From the sixteenth to the nineteenth century AD, in the ravaged environment of the belt, the magnificent civilization of medieval Islam virtually disappeared. Islamic science, which had done wonders for centuries, was stifled by ignorant fanatics in power. The stresses of recurrent population crises and barbarian invasions produced what we have called stress culture, a complex of behavioural aberrations socially transmitted through the generations, whose most notable feature is the subjection of women.
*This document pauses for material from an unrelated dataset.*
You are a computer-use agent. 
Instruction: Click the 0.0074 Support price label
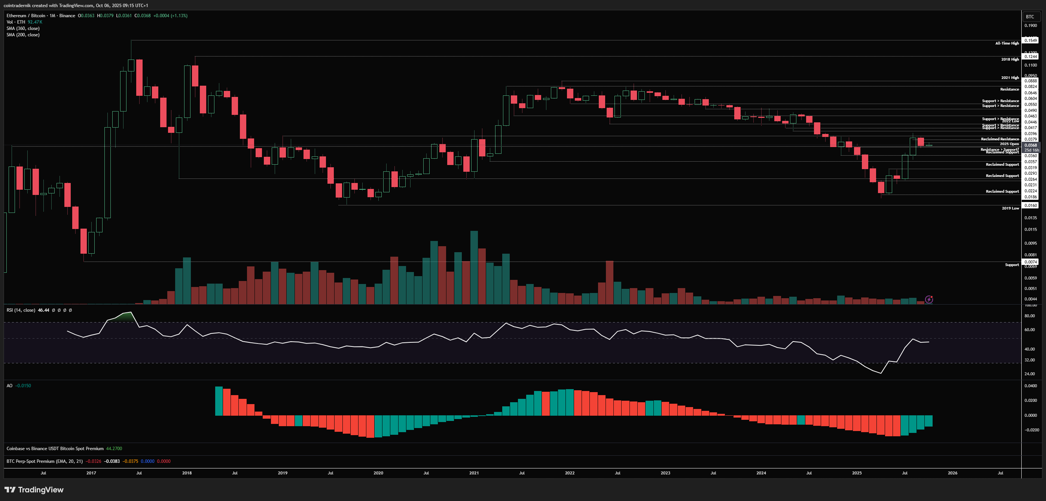click(1030, 262)
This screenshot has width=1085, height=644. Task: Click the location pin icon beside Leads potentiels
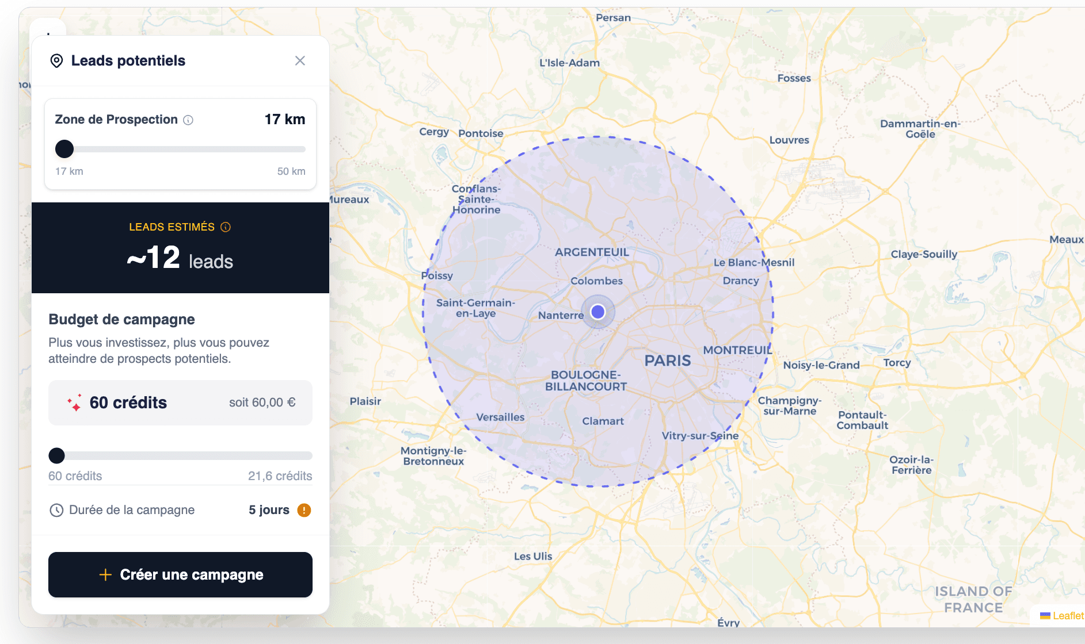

The same thing had happened in China, where the horrible practice of binding the feet of girl-children had become widespread by the tenth century AD. At about the same time, in the later tenth century, the seclusion of women was becoming customary in Islamic lands. This has nothing to do with religion. The Prophet Mahommed (AD c570-632) with an enlightenment far ahead of his time, did his utmost to promote equality between the sexes. The misogynistic remarks ascribed to him are known to be spurious. The pagan institution of the veil was first used under the horrible Assyrian regime, to distinguish free women (not to be assaulted in the street) from slave-women (fair game). In times of high Islamic civilization, as late as the ninth century AD, there were women who went unveiled, held salons, achieved distinction in politics and the arts, and even commanded troops.
In the nineteenth century AD, with a much reduced population, Islamic civilization began to revive. Printing, hitherto banned by the fanatics, spread in the belt, a printed press developed, and great Moslem reformers were active: Muhammad Abduh, who called for a revival of science, and Qasim Amin, who published a classical book on the emancipation of women. By the twentieth century, serious attempts were being made to restore ruined land and reconstruct the sophisticated water control technology of ancient and medieval times. But, as usual, population growth was soon outstripping the resulting increase in resources. By mid-century, the population of Iraq had doubled again, though still below the Abbasid level. Overpopulation now threatens the whole belt with widespread violence, a relapse into barbarism in the treatment of women, and renewed degradation of the environment. In Egypt, overpopulation and modern technology combined to produce the Aswan Dam, which is finally ruining the millennial prosperity of the Nile Valley, and the fisheries of the Eastern Mediterranean. Only immediate massive programmes of voluntary birth control can possibly avert further disasters in the great dry belt where civilization first began, and where it reached such glorious heights in earlier times.